The questions prompted a re-reading. After all, this reader of thirty-eight Novembers makes an effort to re-read at least one book a year from callow years. Blindness beckoned.

Oh, to realize that the first victim of the epidemic of blindness in the story, who used to seem so much older, is exactly as old as I am now!

It took several pages to re-acclimatize to the disorienting treatment of dialogue: But I now grasp how this effectively amplifies an incessant tension, immensely effective that the suspense still made my palms sweat. 

Soon enough, neglected passages from the first reading began to hit differently: “Government of the blind trying to lead the blind” leapt off the pages from fiction to palpable reality. And I ask, is the book still considered dystopian when we already experienced similar things at the onset of the pandemic — the messy government response, the fear of the unknown, the unforeseen future, deaths, confusion, chaos, the stumbling in the dark, the uncovering of the best and the worst of humanity?

It is also only now that I understand why the characters were not given names: “Inside us there is something that has no name, that something is what we are.” I had failed to notice that this novel is essentially a look at human behavior when left to fend for itself in the dark, beheld under Saramago’s powerful, magnifying lens.

Yes, there is anguish and barbarity; it’s every man for himself. But as an older reader who has seen more darkness in the world than when I first read this, the opposite is highlighted this time, and it is compassion and kindness that shines through.

There is anguish, but I can also emphasize how a book about blindness can open our eyes; and I will, instead, point to the selfless acts, that glorious moment when the three women bathe naked in the rain, and those moments when the only person who retains her eyesight reads a book to those who have gone blind.

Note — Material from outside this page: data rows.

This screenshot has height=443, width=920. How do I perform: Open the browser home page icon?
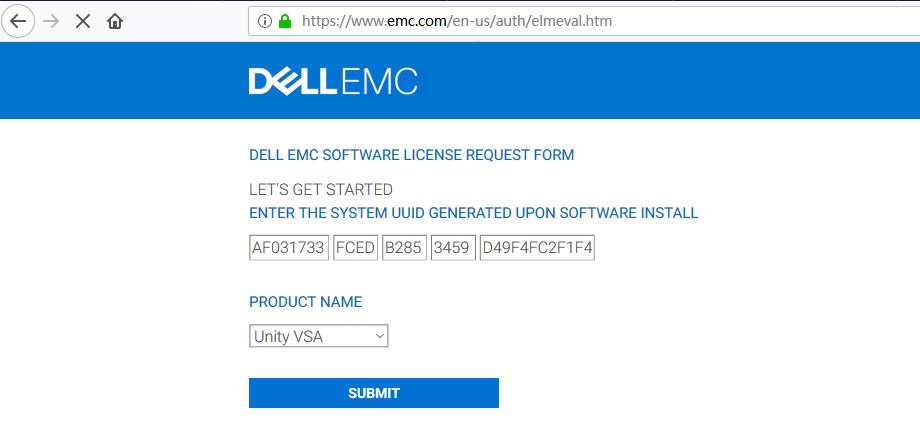click(x=115, y=22)
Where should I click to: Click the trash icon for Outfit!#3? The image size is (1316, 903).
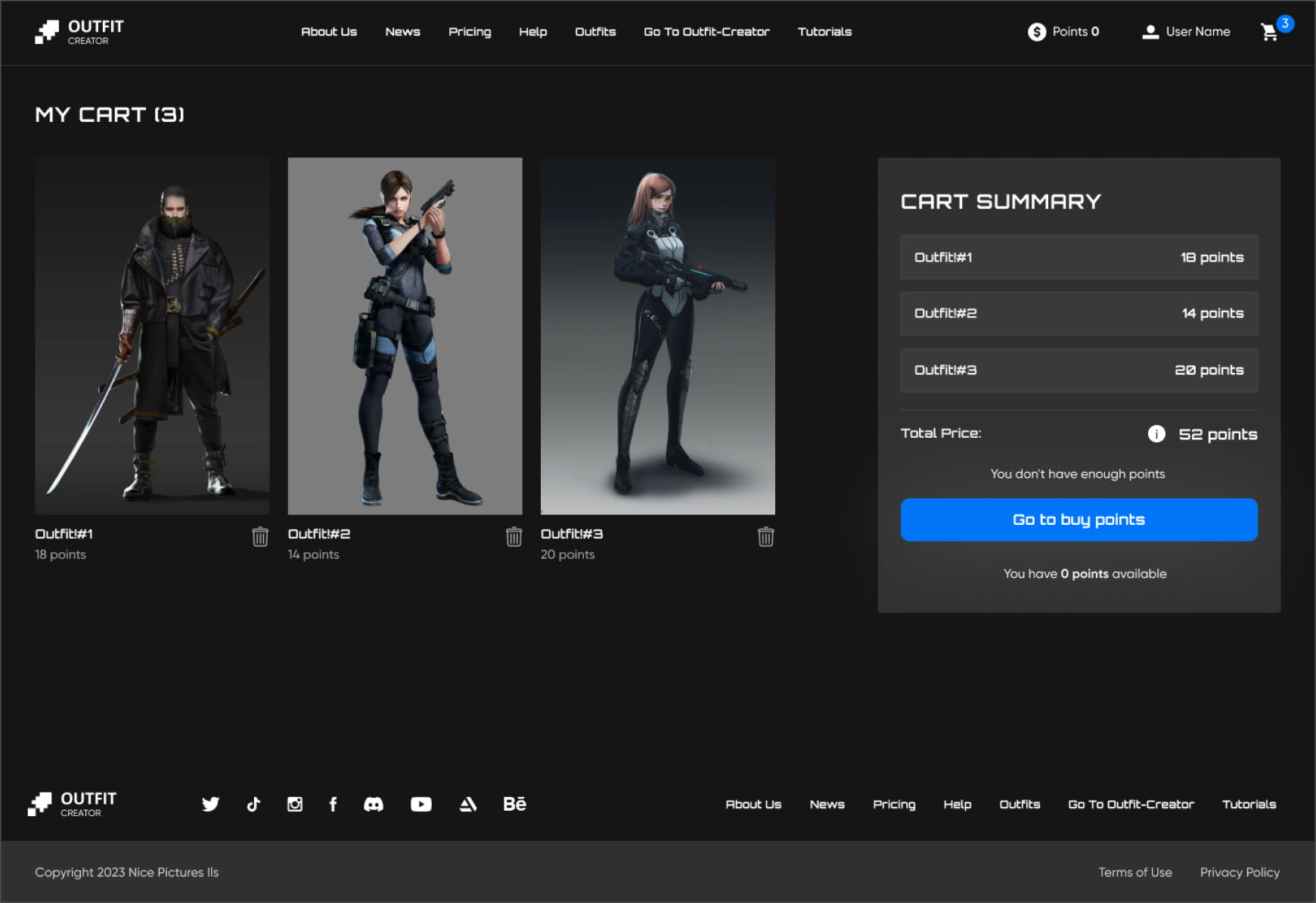(765, 537)
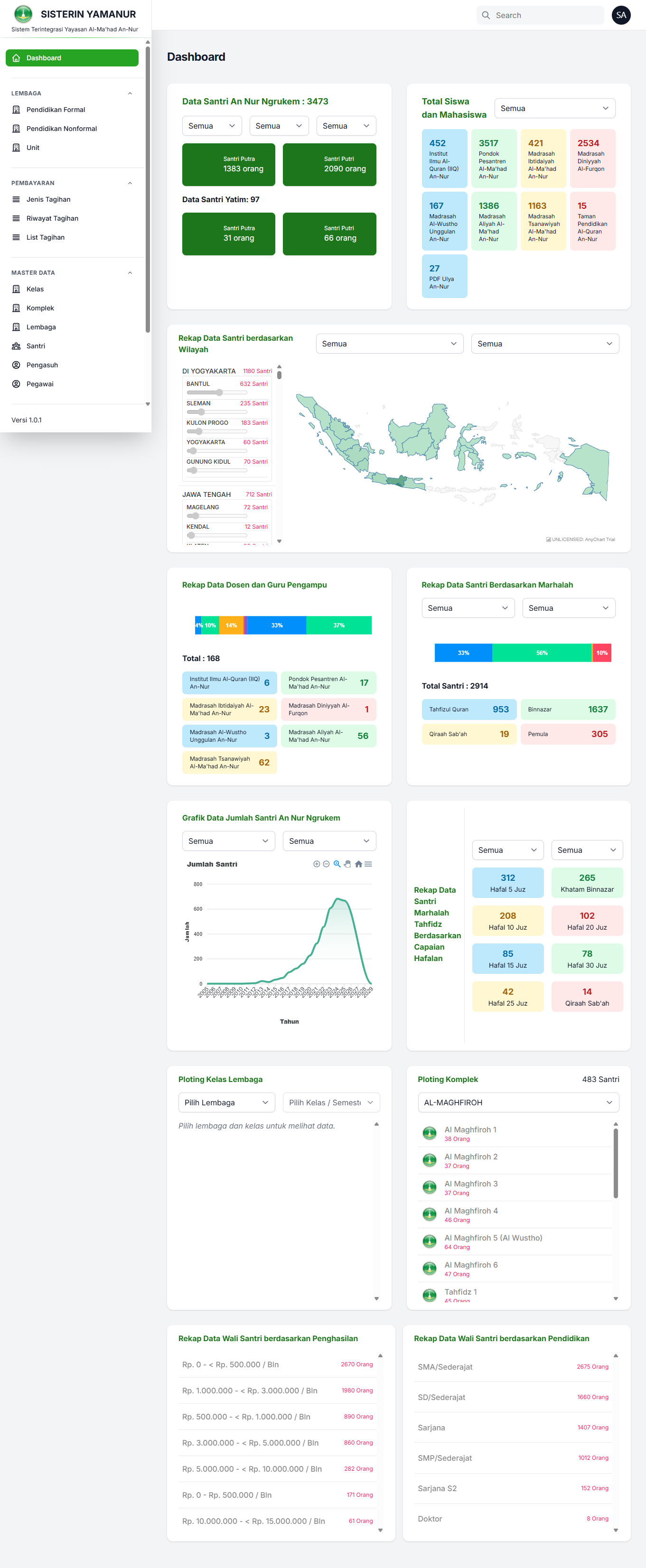Activate the chart selection zoom magnifier
Image resolution: width=646 pixels, height=1568 pixels.
(x=337, y=864)
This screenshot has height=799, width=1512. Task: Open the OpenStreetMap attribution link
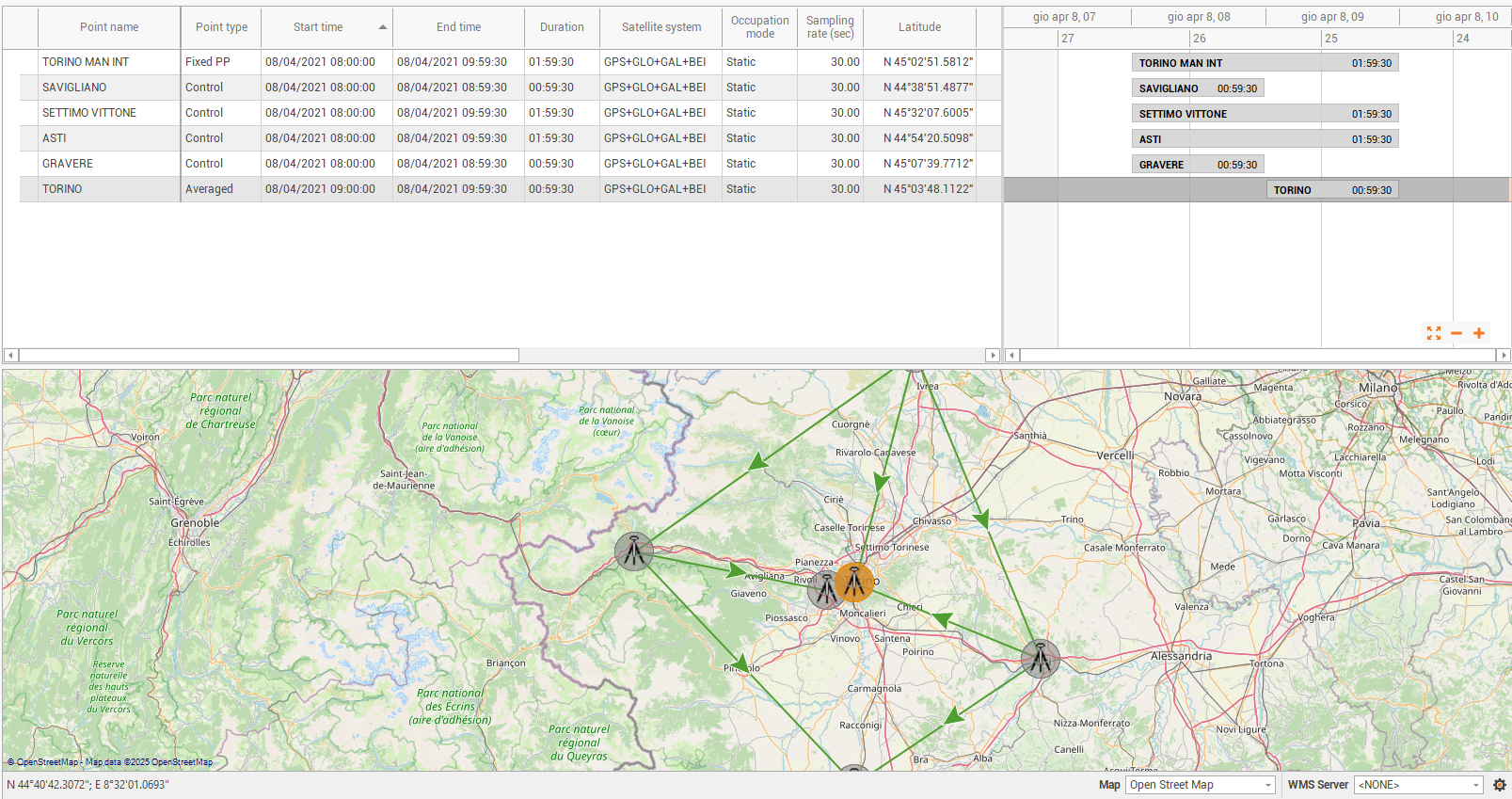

“The only miracle we can perform is to go on living, said the woman, to preserve the fragility of life from day to day, as if it were blind and did not know where to go, and perhaps it is like that, perhaps it really does not know, it placed itself in our hands, after giving us intelligence, and this is what we have made of it…”

To go on living. José Saramago couldn’t have given me a better message on the 16th of November, the birthdate he and I share.